Keywords: amblyopia, vision screening, infrared autorefractor, refraction, amblyopia risk factors, visually significant refractive errors

Introduction

Amblyopia is one of the most common causes of vision impairment in young individuals. Amblyopia detection fits World Health Organization guidelines for health screening in developed countries since it can detect the condition early enough for therapy to favorably alter the natural course.1 “Conventional screening” can be performed as early as preschool utilizing monocular visual acuity to identify defective brain learning of vision.2 Since the mid 1990s, objective measures and specifically photoscreeners enabled earlier identification of amblyopia risk factors (ARFs) which lead to amblyopia.2,3

The Vision Screening Committee of the American Association for Pediatric Ophthalmology and Strabismus (AAPOS) has defined target levels of amblyopia risk factors to unify research and development of objective vision screening instruments.

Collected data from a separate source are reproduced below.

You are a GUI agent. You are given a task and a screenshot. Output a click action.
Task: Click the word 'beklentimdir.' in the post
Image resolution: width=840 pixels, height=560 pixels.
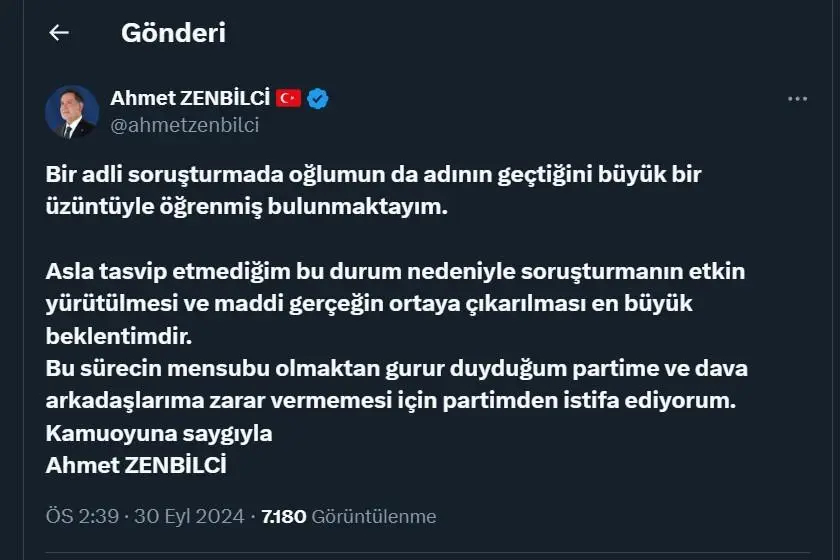tap(104, 334)
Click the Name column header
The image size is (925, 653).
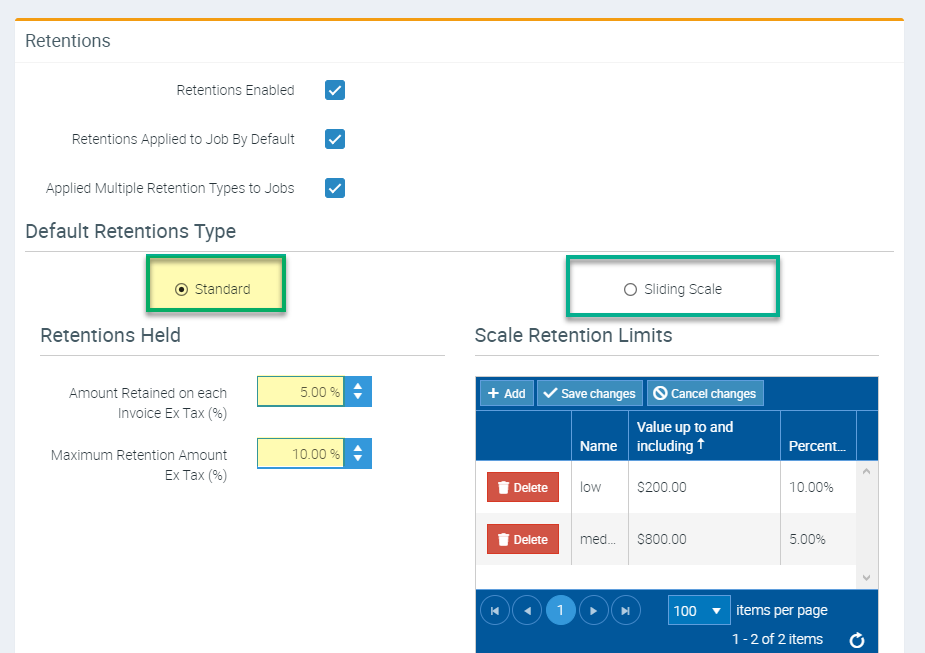click(598, 446)
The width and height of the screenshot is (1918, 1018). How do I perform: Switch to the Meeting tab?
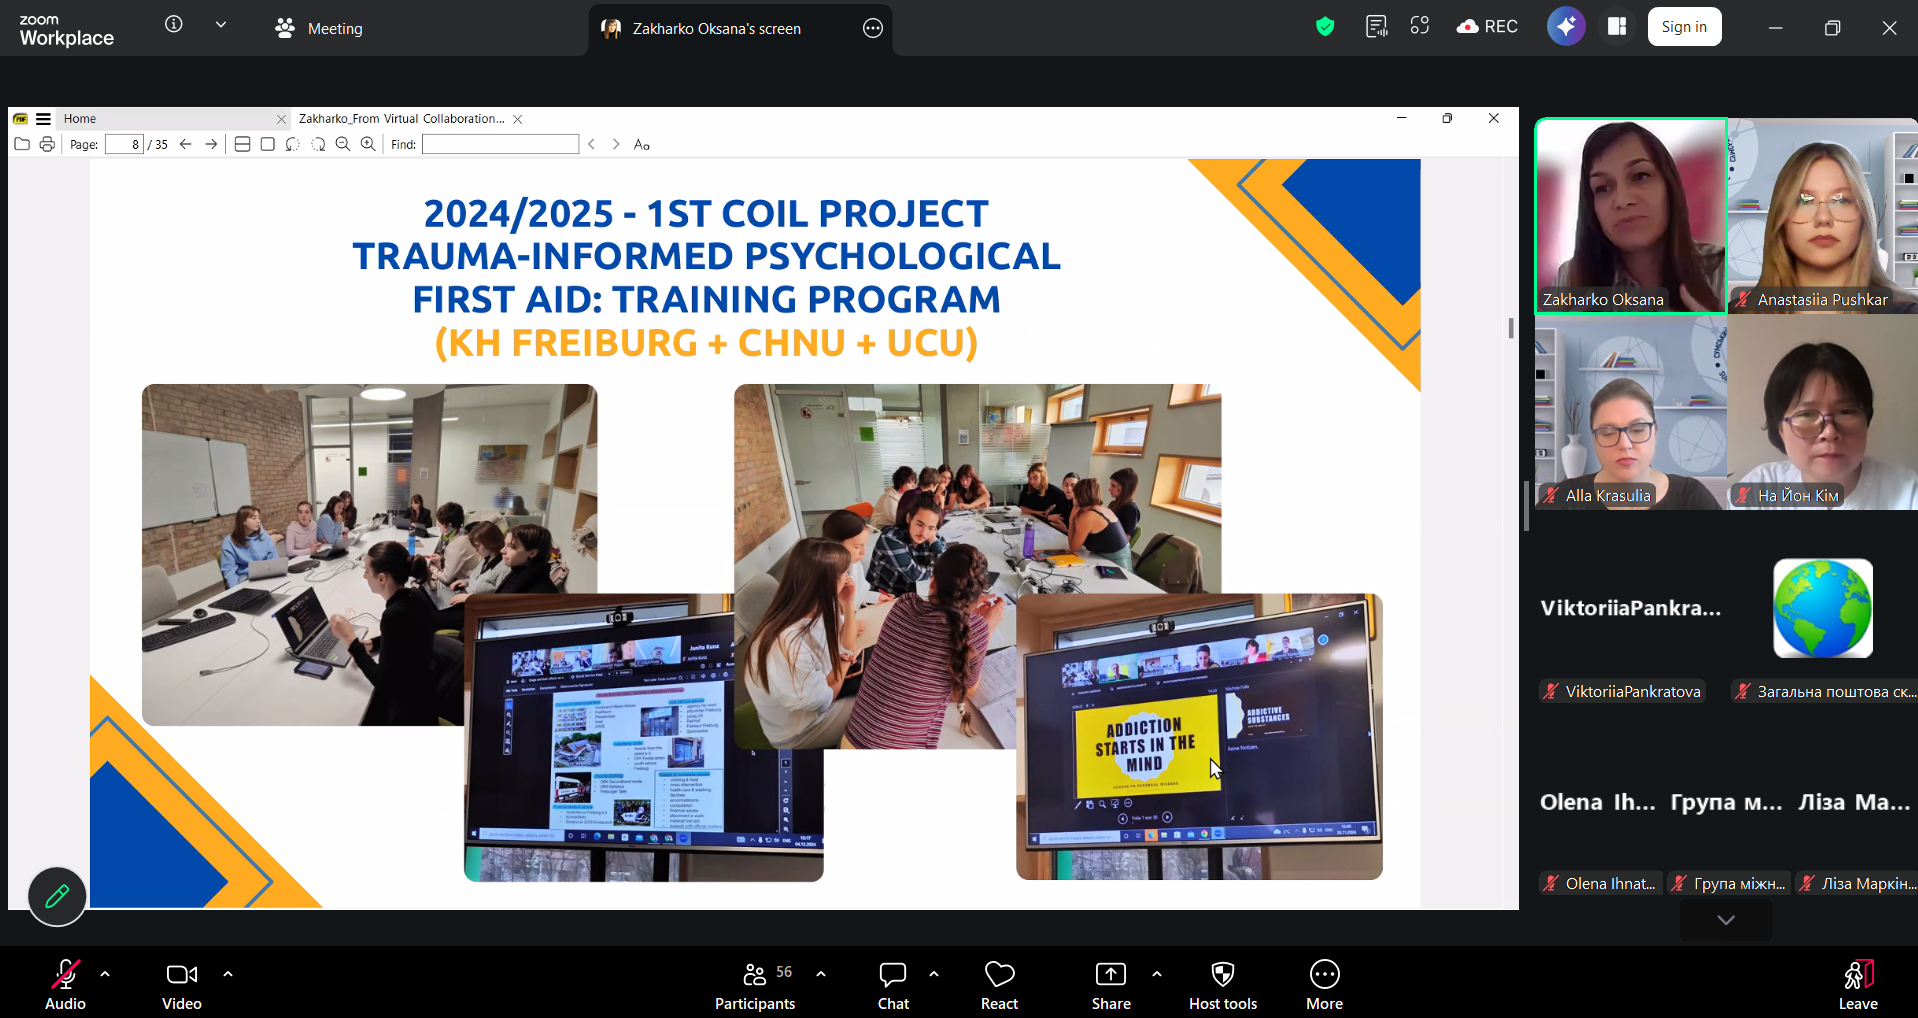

In 2003, consensus levels of spherical and/or cylindrical ARFs were published for preschool children and specifically those aged under or over 42 months.4 In 2013, due to a perception that predictive value was too low from the 2003 report, an aged-based update with more specific refractive ARF for children less than 30 months of age was introduced transitioning to more sensitive 2003-level ARFs after 48 months of age.5 Unfortunately, the 2013 report lacked knowledge of community ARF prevalence. Independently and concomitantly, the MEPEDS and BPEDS epidemiological studies were discovering community prevalence of ARFs.6–8 As a result, high prevalence astigmatism and hyperopia (10% and 8%) cases were over-referred by the 2013 guidelines, and less prevalent (1.5%) anisometropia cases were relatively under-referred. As a result, combining knowledge of community ARF prevalence and information on relative amblyopiagenic potential of ARFs (Figure 1), and emphasizing school-performance levels of moderate symmetric myopia and astigmatism, an update from 2003 and 2013 in the AAPOS uniform Amblyopia Risk Factor and Visually Significant Refractive Error guidelines was presented in 2021.9

Figure 1 Refractive Amblyopia Risk Factors (ARFs) “diamond graph” AAPOS diopter cut-offs with prevalence scale under each orange axis with thickness approximating each ARF’s severity. Upper graph: 2003 AAPOS preschool guidelines indicated by red diamond. 2013 age-stratified diamond levels indicated by green (toddlers), purple (preschool) and red (Kindergarten). The lower diamonds show 2021 AAPOS ARF preK cut-offs in blue and school-aged in red attempting to reduce false positives and referral rate, while striving to detect the more severe ARFs early for which the patient cannot easily compensate with accommodation. The prevalence of risk factors is related to the area of each diamond.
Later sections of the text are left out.